Bash: Filter rows by line number

Simply with awk:

awk 'NR==FNR{ pos[$1]; next }FNR in pos' positions.txt data.txt

• NR==FNR{ ... } - processing the 1st input file (i.e. positions.txt):
  • pos[$1] - accumulating positions(record numbers) set as pos array keys
  • next - jump to next record
• FNR in pos - while processing the 2nd input file data.txt(FNR indicates how many records have been read from the current input file). Print record only if current record number FNR is in array of positions pos (search on keys)

---

Sample output:

667 ffg wew  23
533 jhf qwe  54
...

First create a sed script from the positions.txt file:

sed 's/$/p/' positions.txt

This will output

3p
5p
8p

This simple script will just print the indicated lines.

Then apply this to the data.txt file. If you're using bash (or any shell that understands process substitutions with <( ... )):

sed -n -f <( sed 's/$/p/' positions.txt ) data.txt

The -n stops sed from outputting anything other than what's explicitly printed by the given sed script.

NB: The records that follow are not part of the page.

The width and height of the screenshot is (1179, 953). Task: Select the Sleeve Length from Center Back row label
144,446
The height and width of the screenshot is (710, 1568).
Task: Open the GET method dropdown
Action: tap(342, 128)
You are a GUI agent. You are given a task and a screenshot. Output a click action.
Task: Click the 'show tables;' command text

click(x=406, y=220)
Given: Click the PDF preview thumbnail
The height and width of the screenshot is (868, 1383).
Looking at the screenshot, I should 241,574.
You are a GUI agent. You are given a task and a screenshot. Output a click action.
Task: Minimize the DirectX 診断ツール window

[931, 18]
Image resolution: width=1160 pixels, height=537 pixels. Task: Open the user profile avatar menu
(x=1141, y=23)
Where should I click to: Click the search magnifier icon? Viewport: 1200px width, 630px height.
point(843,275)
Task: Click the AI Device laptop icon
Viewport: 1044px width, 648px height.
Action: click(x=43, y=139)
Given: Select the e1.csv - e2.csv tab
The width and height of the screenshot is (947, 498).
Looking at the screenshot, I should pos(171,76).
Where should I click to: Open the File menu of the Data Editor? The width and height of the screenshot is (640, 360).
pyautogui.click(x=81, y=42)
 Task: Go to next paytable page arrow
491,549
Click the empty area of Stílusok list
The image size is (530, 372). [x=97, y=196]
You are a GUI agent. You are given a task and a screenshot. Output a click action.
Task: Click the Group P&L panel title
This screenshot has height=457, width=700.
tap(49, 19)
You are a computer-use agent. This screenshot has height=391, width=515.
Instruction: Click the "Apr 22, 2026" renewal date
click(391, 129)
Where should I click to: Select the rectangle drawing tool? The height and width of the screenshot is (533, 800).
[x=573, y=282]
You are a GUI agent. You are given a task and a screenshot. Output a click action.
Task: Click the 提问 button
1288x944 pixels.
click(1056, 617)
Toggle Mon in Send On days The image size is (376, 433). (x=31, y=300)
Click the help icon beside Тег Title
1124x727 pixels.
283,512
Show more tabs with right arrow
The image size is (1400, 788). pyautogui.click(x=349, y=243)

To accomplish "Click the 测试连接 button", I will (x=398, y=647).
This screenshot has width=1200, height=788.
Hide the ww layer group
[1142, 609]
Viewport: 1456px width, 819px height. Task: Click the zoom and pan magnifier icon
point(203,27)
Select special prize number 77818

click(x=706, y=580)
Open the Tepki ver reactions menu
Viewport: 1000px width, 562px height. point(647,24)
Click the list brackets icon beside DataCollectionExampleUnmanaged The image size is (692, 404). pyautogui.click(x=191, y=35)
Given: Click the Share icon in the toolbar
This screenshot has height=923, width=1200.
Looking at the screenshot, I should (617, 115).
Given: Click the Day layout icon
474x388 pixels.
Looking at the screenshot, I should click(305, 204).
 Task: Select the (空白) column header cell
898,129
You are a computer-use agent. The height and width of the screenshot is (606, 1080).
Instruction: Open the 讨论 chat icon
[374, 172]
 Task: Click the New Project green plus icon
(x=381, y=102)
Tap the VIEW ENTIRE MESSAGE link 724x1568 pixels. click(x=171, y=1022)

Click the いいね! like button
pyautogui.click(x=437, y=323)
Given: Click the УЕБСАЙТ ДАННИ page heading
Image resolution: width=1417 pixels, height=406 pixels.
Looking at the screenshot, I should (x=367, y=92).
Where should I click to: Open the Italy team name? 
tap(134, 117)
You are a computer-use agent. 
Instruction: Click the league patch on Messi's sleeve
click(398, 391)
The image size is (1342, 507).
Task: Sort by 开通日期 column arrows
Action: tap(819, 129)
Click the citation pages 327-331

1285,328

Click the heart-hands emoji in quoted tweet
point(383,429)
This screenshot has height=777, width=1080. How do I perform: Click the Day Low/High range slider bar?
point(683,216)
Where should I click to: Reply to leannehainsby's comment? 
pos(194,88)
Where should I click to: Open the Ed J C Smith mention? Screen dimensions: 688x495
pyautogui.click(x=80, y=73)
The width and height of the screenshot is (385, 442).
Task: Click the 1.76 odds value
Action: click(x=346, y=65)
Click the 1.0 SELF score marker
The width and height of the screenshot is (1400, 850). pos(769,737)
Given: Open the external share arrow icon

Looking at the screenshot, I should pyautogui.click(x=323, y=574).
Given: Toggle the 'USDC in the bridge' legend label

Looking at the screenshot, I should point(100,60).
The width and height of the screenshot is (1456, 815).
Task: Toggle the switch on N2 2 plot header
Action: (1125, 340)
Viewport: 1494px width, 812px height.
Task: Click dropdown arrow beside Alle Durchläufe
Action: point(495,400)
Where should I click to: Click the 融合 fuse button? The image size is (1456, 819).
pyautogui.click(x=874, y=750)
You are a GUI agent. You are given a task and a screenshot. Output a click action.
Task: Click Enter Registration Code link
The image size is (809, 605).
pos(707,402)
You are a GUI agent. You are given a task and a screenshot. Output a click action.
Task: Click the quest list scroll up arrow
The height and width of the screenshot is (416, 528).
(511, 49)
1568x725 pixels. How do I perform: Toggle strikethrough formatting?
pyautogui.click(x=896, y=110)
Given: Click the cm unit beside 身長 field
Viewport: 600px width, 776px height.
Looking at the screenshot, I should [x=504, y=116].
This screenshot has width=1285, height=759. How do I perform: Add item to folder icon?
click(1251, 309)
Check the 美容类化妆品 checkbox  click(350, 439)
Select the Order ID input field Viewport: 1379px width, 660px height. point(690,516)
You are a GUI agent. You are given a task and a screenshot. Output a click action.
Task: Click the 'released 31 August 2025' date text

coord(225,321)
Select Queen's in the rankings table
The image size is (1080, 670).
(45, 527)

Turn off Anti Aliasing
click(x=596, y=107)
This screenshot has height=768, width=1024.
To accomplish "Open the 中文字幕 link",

With the examples given, this will yield

667 ffg wew  23
533 jhf qwe  54

---

If not using bash, then

sed 's/$/p/' positions.txt >filter.sed
sed -n -f filter.sed data.txt
rm -f filter.sed

... will do the same thing.

If positions.txt is sorted, it's also possible to do this in a single pass through both files, and without storing positions.txt in full. Simply read the next line off positions.txt when the previous matching line is met:

$ awk -vpos=positions.txt 'function get() { getline num < pos } 
     BEGIN { get() } NR==num { print; get() }' data.txt                 
667 ffg wew  23
533 jhf qwe  54

In practice, this is only useful if both files are really huge or you're really, really low on memory.